The ridiculousness of splitting ourselves into parts.
Colloquially, we often speak of ourselves as if we were split in two: "I couldn't make myself get out of bed in the morning." "I had to force myself to be calm." "I had to hold my tongue." Although we use such phrases all the time, if you think about them they're a bit weird.
Who is the self who doesn't want to get out of bed, and what is its relationship to me? Does my tongue really have a will of its own, and how do I go about holding it? (And who am I if not my tongue?) Since there is always only one "me" involved, this split-self talk is clearly metaphorical rather than literal.
We are one being with two functional systems.
So although talk of "mind" and "body" is technically inaccurate, it does capture an important functional difference between two systems: a slow, cold conscious mind and a fast, hot unconscious set of bodily instincts, hunches, and skills. "We" tend to identify with the cold, slow system because it is the seat of our conscious awareness and our sense of self.
Beneath this conscious self, though, is another self -- much bigger and more powerful -- that we have no direct access to. It is this deeper, more evolutionarily ancient part of us that knows how to spit and move our legs around. It's also the part that we are struggling with when we try to resist that tiramisu or drag ourselves out of bed for an important meeting.
The goal of wu-wei.
The goal of wu-wei is to get these two selves working together smoothly and effectively. For a person in wu-wei, the mind is embodied and the body is mindful; the two systems -- hot and cold, fast and slow -- are completely integrated. The result is an intelligent spontaneity that is perfectly calibrated to the environment.

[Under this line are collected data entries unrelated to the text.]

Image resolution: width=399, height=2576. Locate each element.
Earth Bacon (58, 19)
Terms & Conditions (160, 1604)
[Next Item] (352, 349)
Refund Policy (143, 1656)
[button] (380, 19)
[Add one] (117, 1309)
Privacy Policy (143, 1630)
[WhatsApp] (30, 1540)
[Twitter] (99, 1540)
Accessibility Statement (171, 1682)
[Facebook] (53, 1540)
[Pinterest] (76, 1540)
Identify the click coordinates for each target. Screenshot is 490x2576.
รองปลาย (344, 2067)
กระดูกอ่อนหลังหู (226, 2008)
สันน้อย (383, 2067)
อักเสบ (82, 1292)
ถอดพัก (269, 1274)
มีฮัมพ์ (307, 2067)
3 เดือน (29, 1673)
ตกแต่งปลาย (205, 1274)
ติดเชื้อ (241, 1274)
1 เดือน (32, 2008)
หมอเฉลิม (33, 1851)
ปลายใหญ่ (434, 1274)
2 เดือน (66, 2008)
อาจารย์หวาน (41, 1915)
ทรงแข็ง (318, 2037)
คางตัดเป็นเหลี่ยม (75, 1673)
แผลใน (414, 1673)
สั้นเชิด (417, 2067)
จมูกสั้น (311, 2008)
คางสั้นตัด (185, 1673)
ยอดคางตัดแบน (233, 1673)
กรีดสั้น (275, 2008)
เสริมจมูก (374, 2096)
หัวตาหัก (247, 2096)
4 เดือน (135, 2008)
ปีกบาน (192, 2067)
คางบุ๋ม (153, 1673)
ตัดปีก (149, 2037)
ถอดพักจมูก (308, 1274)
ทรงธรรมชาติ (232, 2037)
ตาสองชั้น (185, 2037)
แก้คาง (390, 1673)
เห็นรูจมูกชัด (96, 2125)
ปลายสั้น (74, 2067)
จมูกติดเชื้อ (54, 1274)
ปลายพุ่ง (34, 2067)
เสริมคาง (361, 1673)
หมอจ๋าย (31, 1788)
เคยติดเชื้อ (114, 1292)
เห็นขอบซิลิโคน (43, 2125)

...For the early Chinese, being in wu-wei is not just about how one feels internally, or to what extent one's conscious brain is in charge. It is, at the end of the day, about being properly attuned in the cosmos. And this too has important implications for contemporary life.
Wu-wei is about giving yourself up to something bigger than you.
It's now easy to see why wu-wei is about more than isolated individuals incrementally improving their personal bests in the Ironman Triathlon or mastering a new level of Tetris. Wu-wei involves giving yourself up to something that, because it is bigger than you, can be shared by others.
For those of us who no longer embrace the early Chinese faith in the Way and Heaven, the precise nature of this "larger whole" -- the framework of values that gives shape and meaning to the wu-wei experience -- is going to vary from tribe to tribe, even person to person or moment to moment.
By its very nature, though, this framework needs to be something larger than just the self. An essential fact about wu-wei is that it's not just about the experience unfolding within the mind of an isolated individual but also about social connections between people.